Matt Saunders was born in 1975. He lives between Berlin, Germany and Cambridge, Massachusetts where he currently teaches at Harvard University. Saunders’ work challenges the boundaries of artistic media. He enacts painting as a time-based and transitive medium through his camera-less photography, multi- screen animation and innovative painting and printmaking processes. Best known for his haunting portraits and landscapes (the imagery culled from a myriad of sources including avant-garde cinema and found photographs) and moving-image works, Saunders’ practice uses analogue materials to explore the fleetingness, mobility and affective power of images.
In 1997, Saunders received a BA in Visual and Environmental Studies from Harvard and completed his MFA in Painting and Printmaking in 2000 at the Yale University School of Art. In 2010 the Renaissance Society of Chicago organized his first solo institutional show. He has also exhibited solo projects at Tank Shanghai, China (2017); St. Louis Art Museum, Missouri (2017); Tate Liverpool (2012): and the Carpenter Center for the Visual Arts, Harvard University, Massachusetts (2012).

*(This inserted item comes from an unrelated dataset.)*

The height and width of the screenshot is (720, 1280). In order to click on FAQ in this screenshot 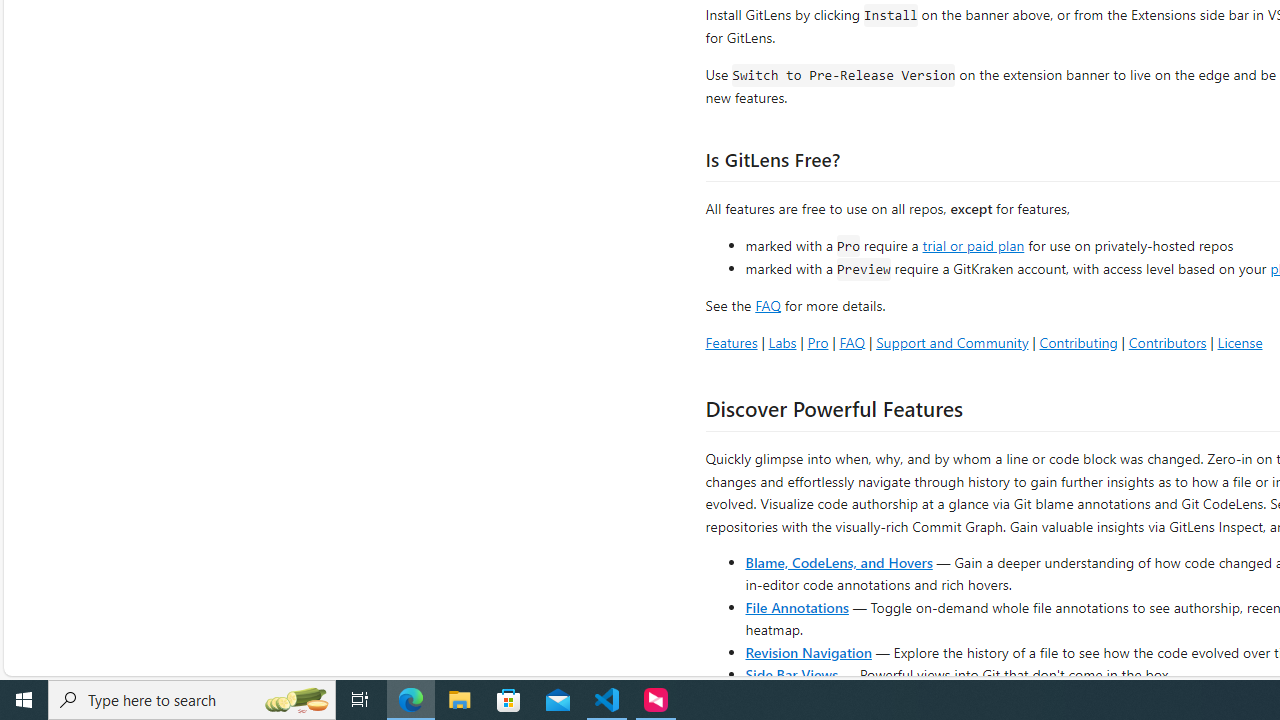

Matt Saunders’ work has been in numerous group exhibitions including at: Metropolitan Museum of Art, New York (2020); de Cordova Museum, Lincoln, Massachusetts (2019,2017,2012); Mass MoCA, North Adams, Massachusetts (2017); Drawing Room, London (2016); Palais de Tokyo, Paris (2016); the Whitney Museum of American Art, New York (2013); the 2011 Sharjah Biennal; and the Apsen Art Museum, Colorado (2011). His work is in the collections of major institutions including The Museum of Modern Art, New York; Guggenheim Museum, New York; Whitney Museum of American Art, New York; Metropolitan Museum of Art, New York; Tate, United Kingdom; the San Francisco Museum of Modern Art, California; the UCLA Hammer Museum, California; and the Museum of Fine Arts, Boston.
Saunders was the 2015 recipient of the Rappaport Prize from the deCordova Sculpture Park and Museum, the 2013 Prix Jean-François Prat and a 2009 Louis Comfort Tiffany Foundation award.